In this The Weird and the Wonderful blog post, a Warwickshire farmhouse is going to auction along with all its contents. What was discovered inside the house is both intriguing and mystifying.
The Grange Farm, in Ryton-on-Dunsmore, Warwickshire, is the setting for a glimpse at what would happen if an entire home were to be enclosed in a time capsule. The farmer, Jack Newton, and his sister Audrey lived in the nine-room farmhouse for around 70 years without undergoing extensive remodeling or upgrades. Obviously, the belongings of the Newton farm were made to last.
On display within the many rooms of the house, is a vast array of peculiarities the family is said to have kept and used since the 1940s. Darts made in the early 20th century, antique tennis rackets, a stuffed fox, cufflinks from defunct jewelers and a dated drum kit are just a few of the items from the home that will be auctioned.

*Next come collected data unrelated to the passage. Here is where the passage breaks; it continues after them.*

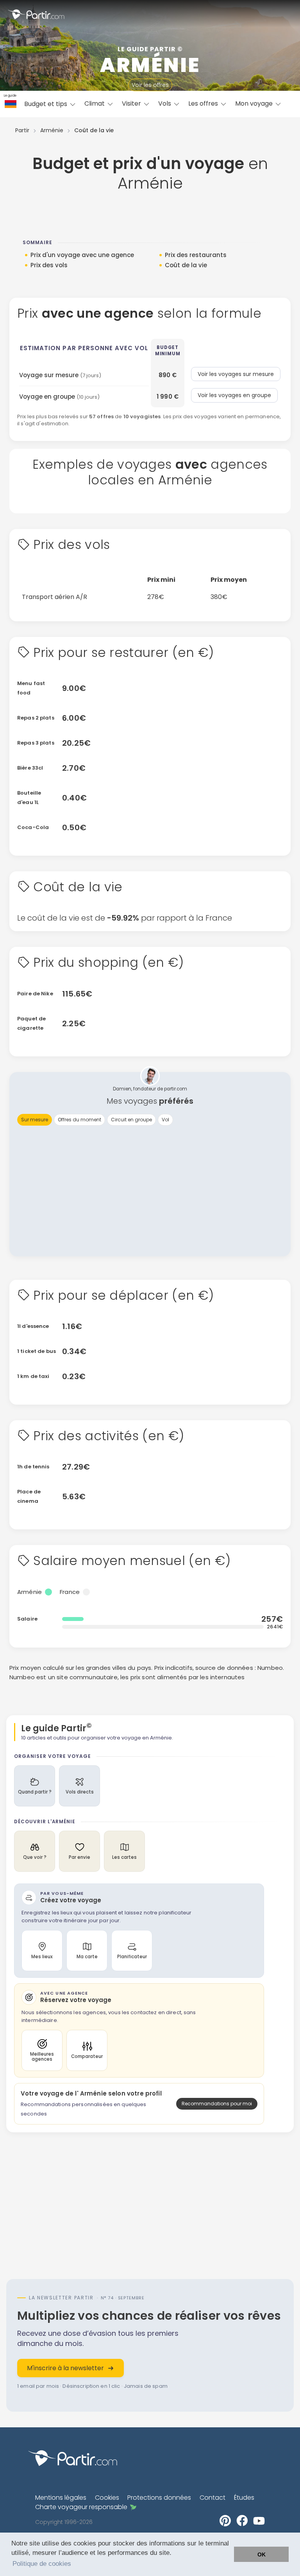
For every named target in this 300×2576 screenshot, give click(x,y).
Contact (212, 2497)
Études (244, 2497)
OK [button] (261, 2554)
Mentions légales (60, 2497)
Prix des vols (49, 265)
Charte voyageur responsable (81, 2506)
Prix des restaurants (196, 255)
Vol (165, 1119)
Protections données (159, 2497)
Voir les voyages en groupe (234, 395)
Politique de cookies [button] (41, 2563)
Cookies (107, 2497)
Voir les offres (150, 85)
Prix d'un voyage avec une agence (82, 255)
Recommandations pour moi (217, 2103)
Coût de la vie (186, 265)
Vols (165, 103)
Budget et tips (46, 103)
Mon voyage (254, 103)
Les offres (204, 103)
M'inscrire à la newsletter (65, 2368)
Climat (95, 103)
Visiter (132, 103)
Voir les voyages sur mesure (236, 374)
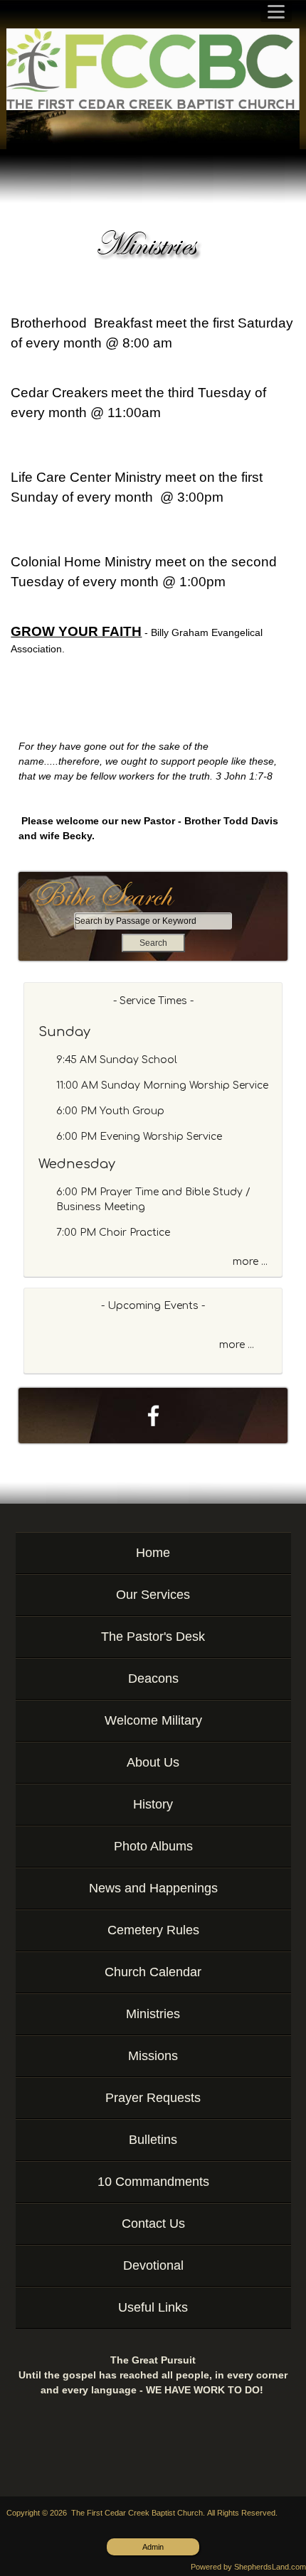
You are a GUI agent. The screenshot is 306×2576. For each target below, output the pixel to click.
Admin (153, 2547)
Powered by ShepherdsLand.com (248, 2566)
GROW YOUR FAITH (76, 631)
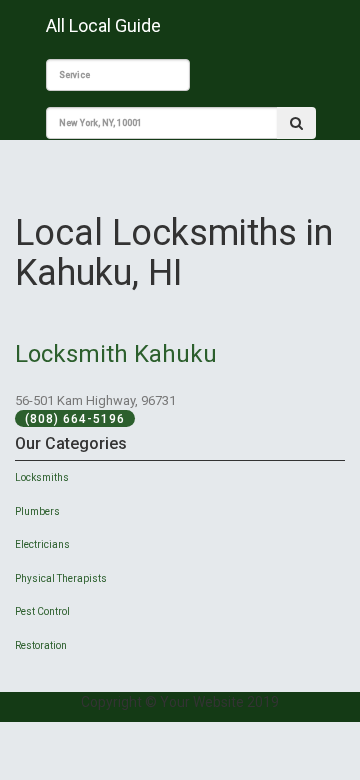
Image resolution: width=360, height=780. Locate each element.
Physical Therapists (61, 578)
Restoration (41, 645)
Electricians (42, 544)
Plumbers (37, 511)
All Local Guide (103, 25)
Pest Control (42, 611)
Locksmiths (42, 477)
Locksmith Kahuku (116, 354)
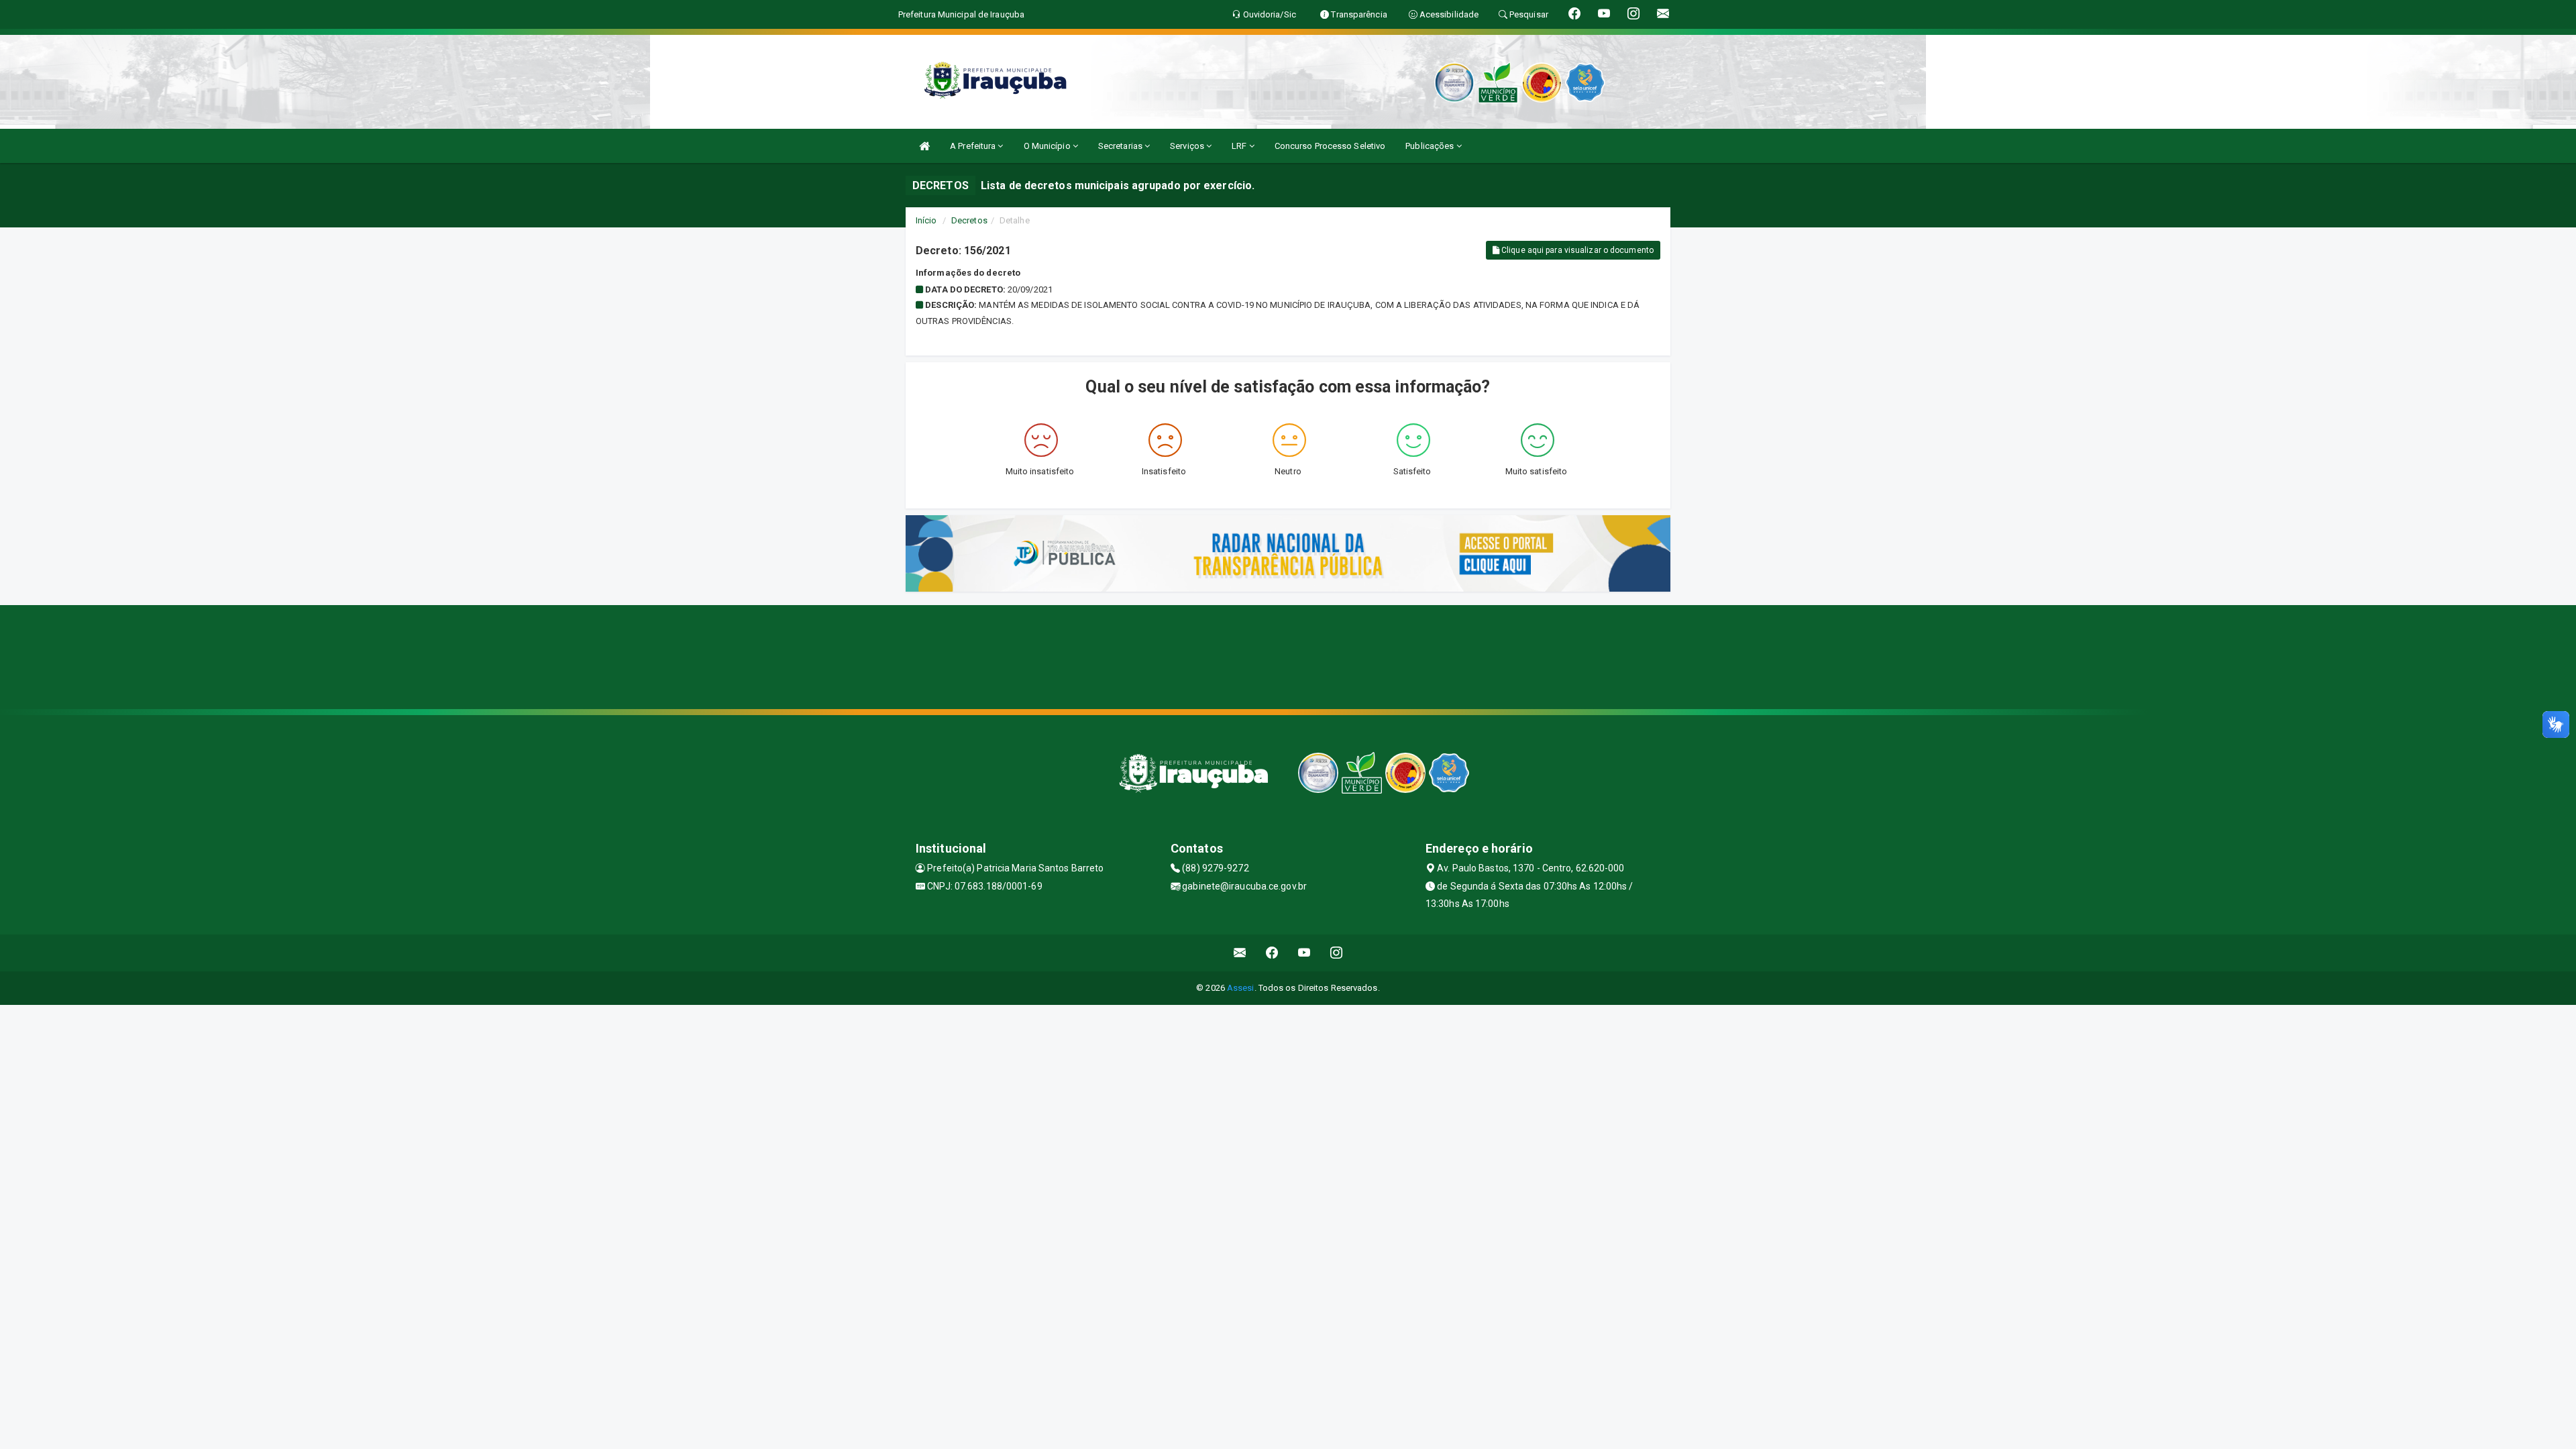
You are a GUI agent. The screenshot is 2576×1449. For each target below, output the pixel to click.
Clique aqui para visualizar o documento (1576, 250)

Walking through the home is like going back in time, and the appeal of attending such an auction is great for collectors. An antique Singer sewing machine, also on the list of objects found within the house, can easily fetch more than £100 pounds when sold in tact and maybe more if sold for parts. A collection of threadbare dolls was also discovered. Depending on the condition and rarity of the dolls, threadbare dolls can fetch £30 or £40 pounds at auction.
The overall value of the house with all its contents will be interesting to discover once the auction takes place. Visitors and potential buyers will be able to wander the rooms of the home to view the wonderful oddities on display.